*** Records to use ***

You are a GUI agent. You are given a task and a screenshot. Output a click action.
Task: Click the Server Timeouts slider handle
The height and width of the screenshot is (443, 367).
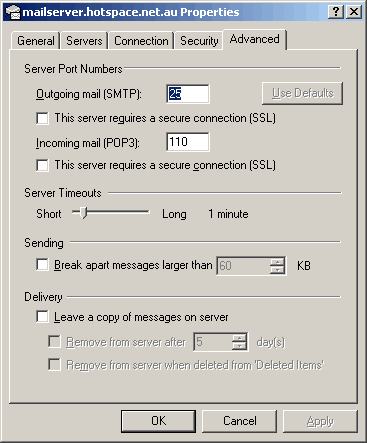click(84, 213)
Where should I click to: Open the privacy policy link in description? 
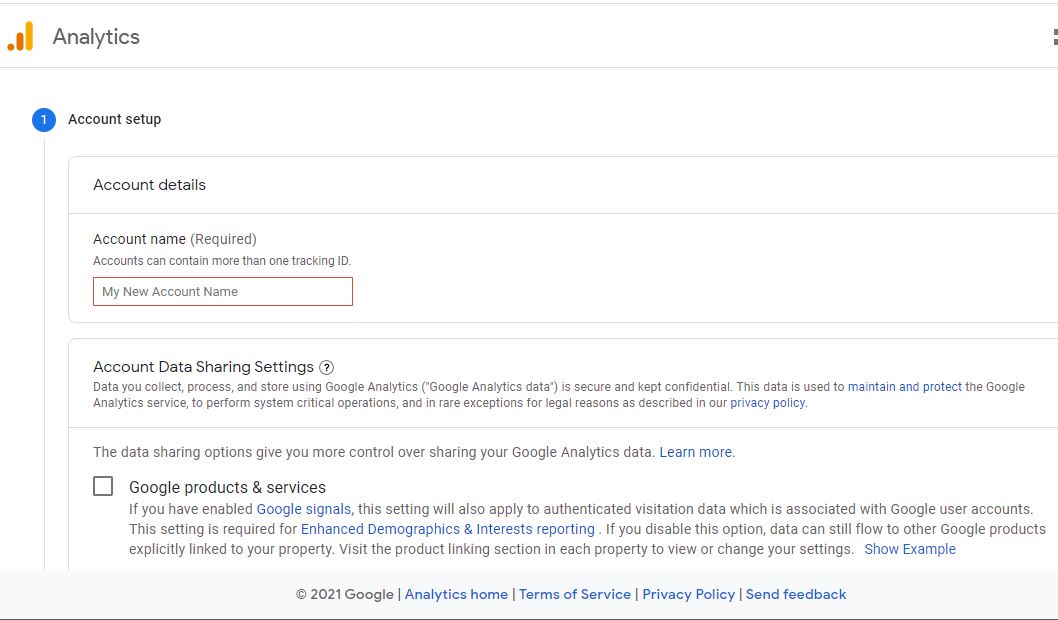pyautogui.click(x=767, y=403)
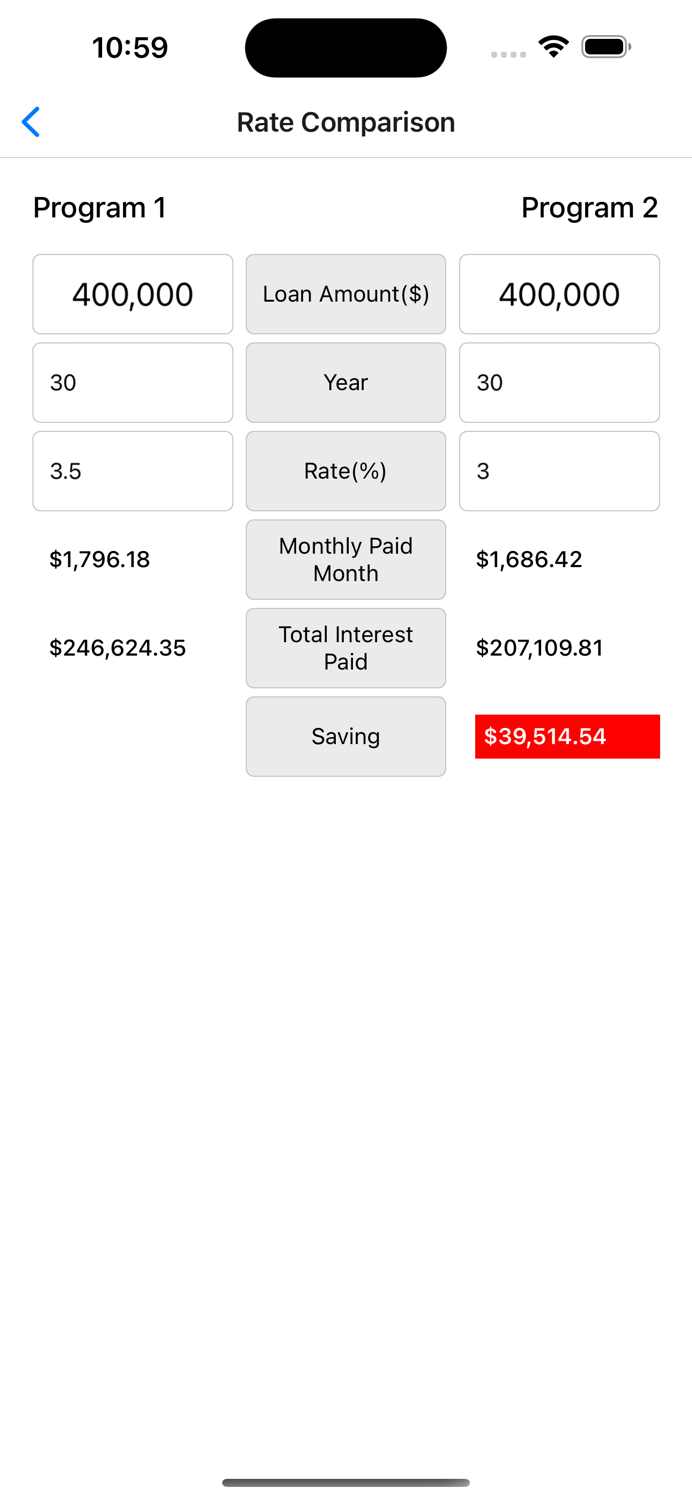Tap the Total Interest Paid label
Screen dimensions: 692x1500
346,648
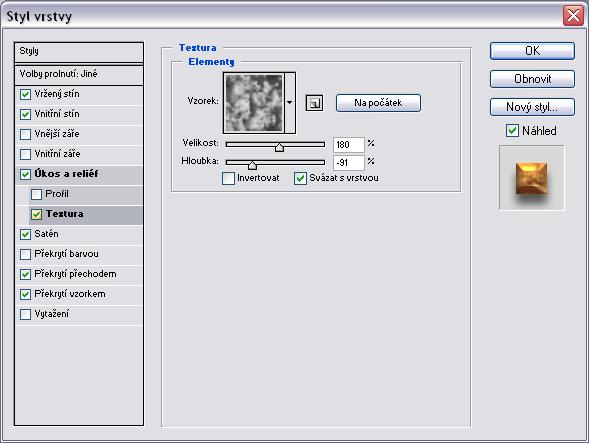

*** End of Records to use ***

• Work instructions:
Only the lines from the one containing "Task: Click the Server Timeouts slider handle" through the last line of the entries above should be copied, exactly as they are and without the pictures.

• Task answer:
Task: Click the Server Timeouts slider handle
The height and width of the screenshot is (443, 367).
click(84, 213)
Where should I click to: Open the privacy policy link in description? 
pyautogui.click(x=767, y=403)
Tap the Total Interest Paid label
Screen dimensions: 692x1500
346,648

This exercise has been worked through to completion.